Of course, there’s a dual problem: taking the top-level ideas and translating them into technical detail. Hopefully, our “ideas” writer will sprinkle a few technical clues on how to go about that translation, as you do. Whether we can take those clues and run with them depends on our ability. But as with any translation exercise, our ability and confidence can only increase with practice.
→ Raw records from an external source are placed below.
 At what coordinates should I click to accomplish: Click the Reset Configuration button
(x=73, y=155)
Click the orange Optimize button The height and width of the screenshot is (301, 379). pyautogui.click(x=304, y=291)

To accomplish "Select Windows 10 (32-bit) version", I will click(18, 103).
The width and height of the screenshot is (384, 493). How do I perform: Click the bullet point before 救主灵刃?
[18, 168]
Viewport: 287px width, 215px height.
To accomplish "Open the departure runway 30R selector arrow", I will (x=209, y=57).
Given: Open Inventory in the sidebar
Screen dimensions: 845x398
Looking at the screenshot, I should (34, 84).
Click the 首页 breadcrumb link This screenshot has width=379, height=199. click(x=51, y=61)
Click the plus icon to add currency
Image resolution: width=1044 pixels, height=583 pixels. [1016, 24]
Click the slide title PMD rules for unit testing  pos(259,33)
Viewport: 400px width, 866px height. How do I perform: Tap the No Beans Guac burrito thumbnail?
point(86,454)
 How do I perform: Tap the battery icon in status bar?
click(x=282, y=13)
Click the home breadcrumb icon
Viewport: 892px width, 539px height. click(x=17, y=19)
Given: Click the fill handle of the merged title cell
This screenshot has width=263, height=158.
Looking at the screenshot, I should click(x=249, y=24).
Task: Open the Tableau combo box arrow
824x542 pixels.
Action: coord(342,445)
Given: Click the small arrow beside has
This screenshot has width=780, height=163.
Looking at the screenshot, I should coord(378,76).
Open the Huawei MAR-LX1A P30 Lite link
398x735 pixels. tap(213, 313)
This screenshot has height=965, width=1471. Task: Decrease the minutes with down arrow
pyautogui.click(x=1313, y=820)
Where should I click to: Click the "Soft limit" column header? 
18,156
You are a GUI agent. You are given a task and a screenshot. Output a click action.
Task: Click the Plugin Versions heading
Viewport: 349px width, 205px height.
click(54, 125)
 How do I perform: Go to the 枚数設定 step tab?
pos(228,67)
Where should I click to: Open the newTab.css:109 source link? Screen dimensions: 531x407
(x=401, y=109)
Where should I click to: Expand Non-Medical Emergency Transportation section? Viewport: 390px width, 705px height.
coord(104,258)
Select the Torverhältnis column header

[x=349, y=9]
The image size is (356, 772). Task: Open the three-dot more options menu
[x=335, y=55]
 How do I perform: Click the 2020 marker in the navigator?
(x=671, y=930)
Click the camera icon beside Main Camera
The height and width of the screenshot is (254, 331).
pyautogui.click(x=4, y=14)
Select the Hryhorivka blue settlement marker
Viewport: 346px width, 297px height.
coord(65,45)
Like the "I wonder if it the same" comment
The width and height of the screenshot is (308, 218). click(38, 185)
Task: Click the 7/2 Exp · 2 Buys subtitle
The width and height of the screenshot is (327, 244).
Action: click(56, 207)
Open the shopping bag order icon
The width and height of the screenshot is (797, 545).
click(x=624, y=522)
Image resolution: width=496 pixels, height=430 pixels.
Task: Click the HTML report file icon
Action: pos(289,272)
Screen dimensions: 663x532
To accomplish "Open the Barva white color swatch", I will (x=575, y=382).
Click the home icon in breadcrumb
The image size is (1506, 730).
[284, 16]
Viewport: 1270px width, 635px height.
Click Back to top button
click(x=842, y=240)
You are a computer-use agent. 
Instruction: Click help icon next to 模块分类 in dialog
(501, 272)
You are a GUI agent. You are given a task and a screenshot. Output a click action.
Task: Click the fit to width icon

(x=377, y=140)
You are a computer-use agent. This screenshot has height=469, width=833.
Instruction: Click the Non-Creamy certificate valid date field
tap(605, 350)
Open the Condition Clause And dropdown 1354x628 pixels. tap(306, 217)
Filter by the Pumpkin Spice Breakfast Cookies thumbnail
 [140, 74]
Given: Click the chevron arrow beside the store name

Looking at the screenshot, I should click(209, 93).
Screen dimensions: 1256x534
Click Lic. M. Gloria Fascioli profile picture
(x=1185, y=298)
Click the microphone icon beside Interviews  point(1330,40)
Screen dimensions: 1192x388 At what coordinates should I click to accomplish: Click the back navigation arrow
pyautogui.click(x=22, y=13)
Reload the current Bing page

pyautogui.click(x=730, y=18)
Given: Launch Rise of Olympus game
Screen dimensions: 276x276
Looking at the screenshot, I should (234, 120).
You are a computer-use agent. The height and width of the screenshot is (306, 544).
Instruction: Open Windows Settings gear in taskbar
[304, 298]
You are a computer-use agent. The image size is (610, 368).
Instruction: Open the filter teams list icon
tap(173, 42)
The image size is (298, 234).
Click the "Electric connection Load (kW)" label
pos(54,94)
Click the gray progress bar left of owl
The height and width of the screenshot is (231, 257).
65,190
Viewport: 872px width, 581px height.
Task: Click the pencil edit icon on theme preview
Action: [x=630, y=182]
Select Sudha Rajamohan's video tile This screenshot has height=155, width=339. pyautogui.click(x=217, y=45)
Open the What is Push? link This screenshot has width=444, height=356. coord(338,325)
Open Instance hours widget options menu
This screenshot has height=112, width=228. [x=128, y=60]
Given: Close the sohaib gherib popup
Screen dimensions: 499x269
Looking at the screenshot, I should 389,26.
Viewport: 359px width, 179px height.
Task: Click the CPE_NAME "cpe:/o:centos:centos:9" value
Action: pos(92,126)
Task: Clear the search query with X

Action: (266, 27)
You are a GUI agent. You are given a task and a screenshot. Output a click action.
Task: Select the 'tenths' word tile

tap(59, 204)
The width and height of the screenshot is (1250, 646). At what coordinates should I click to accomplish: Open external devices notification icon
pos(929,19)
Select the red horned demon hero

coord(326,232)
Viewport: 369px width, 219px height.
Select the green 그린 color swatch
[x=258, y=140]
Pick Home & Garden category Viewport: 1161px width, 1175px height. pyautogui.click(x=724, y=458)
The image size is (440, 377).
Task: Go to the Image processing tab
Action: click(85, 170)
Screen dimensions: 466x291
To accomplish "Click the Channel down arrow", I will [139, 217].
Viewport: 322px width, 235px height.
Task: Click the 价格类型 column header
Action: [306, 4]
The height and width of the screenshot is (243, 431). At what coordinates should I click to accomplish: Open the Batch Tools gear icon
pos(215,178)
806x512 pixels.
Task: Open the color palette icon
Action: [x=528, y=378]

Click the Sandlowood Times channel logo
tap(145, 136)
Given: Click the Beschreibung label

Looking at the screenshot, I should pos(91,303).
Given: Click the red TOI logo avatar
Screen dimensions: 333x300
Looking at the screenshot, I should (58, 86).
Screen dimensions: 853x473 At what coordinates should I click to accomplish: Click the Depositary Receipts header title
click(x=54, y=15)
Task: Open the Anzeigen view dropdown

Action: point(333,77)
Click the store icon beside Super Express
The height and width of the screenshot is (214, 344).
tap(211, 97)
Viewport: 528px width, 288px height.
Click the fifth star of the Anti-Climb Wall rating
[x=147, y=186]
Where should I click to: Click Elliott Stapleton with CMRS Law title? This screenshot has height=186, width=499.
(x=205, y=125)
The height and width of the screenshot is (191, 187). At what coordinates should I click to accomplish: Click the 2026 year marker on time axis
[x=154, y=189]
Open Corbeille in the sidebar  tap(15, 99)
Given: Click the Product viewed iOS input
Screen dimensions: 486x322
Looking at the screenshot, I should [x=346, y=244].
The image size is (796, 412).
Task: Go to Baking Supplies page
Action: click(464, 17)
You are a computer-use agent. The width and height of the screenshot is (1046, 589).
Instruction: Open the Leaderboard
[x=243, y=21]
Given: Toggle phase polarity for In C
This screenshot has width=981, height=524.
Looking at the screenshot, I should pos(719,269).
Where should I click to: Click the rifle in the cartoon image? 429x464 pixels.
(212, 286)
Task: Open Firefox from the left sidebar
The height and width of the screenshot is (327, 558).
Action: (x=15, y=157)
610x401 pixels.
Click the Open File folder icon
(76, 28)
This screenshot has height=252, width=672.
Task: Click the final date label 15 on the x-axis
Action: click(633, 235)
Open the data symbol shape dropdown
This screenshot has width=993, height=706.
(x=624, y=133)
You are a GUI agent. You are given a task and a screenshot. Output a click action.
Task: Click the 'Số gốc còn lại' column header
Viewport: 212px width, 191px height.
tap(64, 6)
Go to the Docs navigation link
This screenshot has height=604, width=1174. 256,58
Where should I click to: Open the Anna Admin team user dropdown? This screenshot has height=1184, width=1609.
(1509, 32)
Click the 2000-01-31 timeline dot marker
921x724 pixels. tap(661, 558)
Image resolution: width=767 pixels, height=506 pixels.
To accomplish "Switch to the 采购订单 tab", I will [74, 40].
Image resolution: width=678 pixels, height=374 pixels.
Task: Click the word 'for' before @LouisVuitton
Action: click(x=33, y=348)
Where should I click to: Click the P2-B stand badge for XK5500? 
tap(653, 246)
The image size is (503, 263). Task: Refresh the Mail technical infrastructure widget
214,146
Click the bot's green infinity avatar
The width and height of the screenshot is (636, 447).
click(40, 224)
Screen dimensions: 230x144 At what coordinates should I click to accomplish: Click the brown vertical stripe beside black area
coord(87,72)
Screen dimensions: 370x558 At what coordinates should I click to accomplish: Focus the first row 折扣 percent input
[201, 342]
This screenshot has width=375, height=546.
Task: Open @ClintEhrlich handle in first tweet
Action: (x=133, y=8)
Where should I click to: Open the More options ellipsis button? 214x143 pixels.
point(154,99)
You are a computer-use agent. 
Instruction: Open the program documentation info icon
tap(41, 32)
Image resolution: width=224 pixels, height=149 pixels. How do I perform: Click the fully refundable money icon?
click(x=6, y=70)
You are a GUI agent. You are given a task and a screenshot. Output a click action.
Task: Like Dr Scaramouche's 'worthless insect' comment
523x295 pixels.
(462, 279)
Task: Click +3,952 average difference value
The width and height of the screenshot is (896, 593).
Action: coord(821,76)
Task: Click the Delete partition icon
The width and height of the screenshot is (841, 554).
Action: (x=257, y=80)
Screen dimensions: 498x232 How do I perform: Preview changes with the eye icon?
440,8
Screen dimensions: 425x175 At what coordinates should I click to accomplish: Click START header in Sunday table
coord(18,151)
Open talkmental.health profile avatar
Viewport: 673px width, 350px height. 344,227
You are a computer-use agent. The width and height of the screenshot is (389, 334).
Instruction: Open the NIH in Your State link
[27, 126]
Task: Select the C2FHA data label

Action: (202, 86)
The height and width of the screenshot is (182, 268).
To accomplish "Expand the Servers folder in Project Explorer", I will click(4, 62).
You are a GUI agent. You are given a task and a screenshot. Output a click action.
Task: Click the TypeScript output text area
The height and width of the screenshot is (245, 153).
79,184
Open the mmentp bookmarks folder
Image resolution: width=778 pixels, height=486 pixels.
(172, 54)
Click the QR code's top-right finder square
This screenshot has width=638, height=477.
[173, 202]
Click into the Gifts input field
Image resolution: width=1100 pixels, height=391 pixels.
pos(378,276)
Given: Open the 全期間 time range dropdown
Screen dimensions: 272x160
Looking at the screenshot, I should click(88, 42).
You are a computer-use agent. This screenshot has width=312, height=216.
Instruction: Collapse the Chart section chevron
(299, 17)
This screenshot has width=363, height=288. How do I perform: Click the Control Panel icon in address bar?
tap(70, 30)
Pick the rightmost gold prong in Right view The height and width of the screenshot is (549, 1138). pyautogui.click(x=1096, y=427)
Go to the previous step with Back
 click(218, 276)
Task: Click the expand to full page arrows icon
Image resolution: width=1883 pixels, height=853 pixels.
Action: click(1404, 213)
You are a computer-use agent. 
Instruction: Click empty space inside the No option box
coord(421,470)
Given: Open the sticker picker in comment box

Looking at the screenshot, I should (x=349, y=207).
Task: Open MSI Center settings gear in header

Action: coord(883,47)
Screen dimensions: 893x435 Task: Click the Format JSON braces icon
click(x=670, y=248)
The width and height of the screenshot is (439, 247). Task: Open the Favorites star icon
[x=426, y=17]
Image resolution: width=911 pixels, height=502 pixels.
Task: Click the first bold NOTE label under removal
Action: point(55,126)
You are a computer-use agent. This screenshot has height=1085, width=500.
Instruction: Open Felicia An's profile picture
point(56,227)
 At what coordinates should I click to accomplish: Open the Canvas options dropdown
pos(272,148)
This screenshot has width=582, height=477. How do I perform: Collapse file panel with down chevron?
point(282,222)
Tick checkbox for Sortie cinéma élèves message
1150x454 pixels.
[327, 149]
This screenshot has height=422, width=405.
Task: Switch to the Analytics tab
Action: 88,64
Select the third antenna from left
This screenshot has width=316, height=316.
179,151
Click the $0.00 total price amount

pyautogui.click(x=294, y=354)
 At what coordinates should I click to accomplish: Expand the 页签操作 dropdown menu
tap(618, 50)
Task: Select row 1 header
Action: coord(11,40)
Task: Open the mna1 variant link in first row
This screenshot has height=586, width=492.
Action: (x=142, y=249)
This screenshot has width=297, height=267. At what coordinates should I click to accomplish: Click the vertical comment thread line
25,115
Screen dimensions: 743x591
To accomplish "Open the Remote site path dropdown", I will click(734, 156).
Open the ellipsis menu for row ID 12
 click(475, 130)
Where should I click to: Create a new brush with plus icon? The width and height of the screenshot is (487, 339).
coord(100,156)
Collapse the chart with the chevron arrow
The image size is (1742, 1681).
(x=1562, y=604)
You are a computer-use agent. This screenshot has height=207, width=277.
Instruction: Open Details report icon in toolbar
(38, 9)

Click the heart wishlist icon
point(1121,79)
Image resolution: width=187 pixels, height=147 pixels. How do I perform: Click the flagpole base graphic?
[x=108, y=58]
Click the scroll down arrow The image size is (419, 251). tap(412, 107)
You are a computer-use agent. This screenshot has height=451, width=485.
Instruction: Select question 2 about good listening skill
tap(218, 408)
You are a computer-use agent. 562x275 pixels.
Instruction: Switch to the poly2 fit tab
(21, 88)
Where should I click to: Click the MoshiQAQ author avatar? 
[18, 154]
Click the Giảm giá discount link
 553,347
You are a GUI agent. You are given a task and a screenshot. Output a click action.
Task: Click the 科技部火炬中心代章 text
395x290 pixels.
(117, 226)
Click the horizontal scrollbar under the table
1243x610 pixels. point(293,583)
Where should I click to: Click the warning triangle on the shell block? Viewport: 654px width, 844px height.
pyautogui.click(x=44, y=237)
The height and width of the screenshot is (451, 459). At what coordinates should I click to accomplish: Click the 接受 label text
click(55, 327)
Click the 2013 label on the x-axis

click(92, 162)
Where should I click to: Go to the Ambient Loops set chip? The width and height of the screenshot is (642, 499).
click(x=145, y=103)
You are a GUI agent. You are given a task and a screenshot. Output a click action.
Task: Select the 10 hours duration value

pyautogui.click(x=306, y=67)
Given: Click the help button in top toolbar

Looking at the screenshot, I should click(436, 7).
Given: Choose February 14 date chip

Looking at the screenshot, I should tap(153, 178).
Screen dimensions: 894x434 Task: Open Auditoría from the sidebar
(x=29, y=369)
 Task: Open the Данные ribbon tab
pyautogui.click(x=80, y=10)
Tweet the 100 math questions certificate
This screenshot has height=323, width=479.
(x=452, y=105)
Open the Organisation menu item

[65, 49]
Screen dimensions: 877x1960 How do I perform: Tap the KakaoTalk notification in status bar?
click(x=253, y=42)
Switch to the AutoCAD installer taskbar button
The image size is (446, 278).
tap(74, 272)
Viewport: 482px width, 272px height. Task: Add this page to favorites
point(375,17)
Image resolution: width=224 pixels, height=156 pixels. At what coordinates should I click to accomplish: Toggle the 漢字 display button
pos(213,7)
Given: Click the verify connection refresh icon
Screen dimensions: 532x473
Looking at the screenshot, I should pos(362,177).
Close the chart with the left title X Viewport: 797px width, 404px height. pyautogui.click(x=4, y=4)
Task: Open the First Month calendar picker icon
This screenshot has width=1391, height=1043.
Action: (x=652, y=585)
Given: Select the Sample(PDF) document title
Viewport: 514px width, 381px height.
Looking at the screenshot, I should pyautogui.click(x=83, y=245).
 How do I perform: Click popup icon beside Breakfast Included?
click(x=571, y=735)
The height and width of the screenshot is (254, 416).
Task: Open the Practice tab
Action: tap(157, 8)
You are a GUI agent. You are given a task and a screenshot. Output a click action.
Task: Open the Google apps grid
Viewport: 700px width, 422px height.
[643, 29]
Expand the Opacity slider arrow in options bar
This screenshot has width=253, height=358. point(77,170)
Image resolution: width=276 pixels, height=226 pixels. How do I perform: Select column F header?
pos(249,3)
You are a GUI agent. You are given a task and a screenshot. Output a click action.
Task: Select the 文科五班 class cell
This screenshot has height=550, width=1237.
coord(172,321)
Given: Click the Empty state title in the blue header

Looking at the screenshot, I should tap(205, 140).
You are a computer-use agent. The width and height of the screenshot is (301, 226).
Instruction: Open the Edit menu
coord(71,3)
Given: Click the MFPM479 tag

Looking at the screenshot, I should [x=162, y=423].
So often, I find myself wishing for ten lifetimes, to be able to get in the practice necessary to master so many fascinating fields of mathematics! But in real life, we must decide which paths to follow and which to ignore. Do we have too many choices? Maths is truly an “embarrassment of riches”! Thanks again for sharing some of those riches with us.

22 July, 2022 at 1:03 am

JonathanHow does the GLM equation derivation (and the relationship between the scattering data B and the scattering data for the eigenfunction problem) change if the potential V supports bound states? If you could say a few words about this, I’d be very grateful. Your post on the GLM equation is the first explanation I have been able to understand. Many thanks!

22 July, 2022 at 8:49 am

Terence TaoIn the presence of bound states, the wave equation formalism is no longer convenient to use because solutions that contain a bound state can grow exponentially in time (this does not violate conservation of energy, because the exponentially growing kinetic energy is balanced by the negative exponentially growing potential energy coming from the bound states), and in particular is not a tempered distribution in the time variable, which causes technical difficulties. Traditionally, one uses a spectral formalism instead, in which one takes a (formal) Fourier transform in time (or separation of variables, if you prefer) to replace the wave equation formalism by a transmission and reflection coefficient formalism (briefly alluded to in the blog post). The bound states can then be detected as poles in the transmission coefficient, and their contribution can be accounted for using the residue theorem. Perhaps this can be re-interpreted in the wave equation formalism by interpreting the contribution of bound states as resonances, by working with hyperfunctions in place of tempered distributions, or by restricting attention to the orthogonal complement of the span of the bound states (which, not coincidentally, is also the maximal space on which the Gelfand-Levitan-Marchenko equation is invertible), but I have not attempted to do so.

23 July, 2022 at 1:02 pm

JonathanI see, thanks! I guess I’m interested in this reflection and transmission coefficient formalism, then. I’d particularly like to understand what you mean when you say the bound state contributions can be accounted for using the residue theorem. Where does the residue theorem come into it? Do you happen to know of any accessible account of this, at the level of this blog post? I’m just looking for the big idea and I find myself getting bogged down in the details when I search for material on this.

23 July, 2022 at 2:58 pm

Terence TaoThis should be covered in any text on scattering and inverse scattering theory, e.g., Section 4.4 of https://www.math.ru.nl/~koelink/edu/LM-dictaat-scattering.pdf

26 July, 2022 at 7:15 am

AnonymousThat’s a very helpful reference, thanks!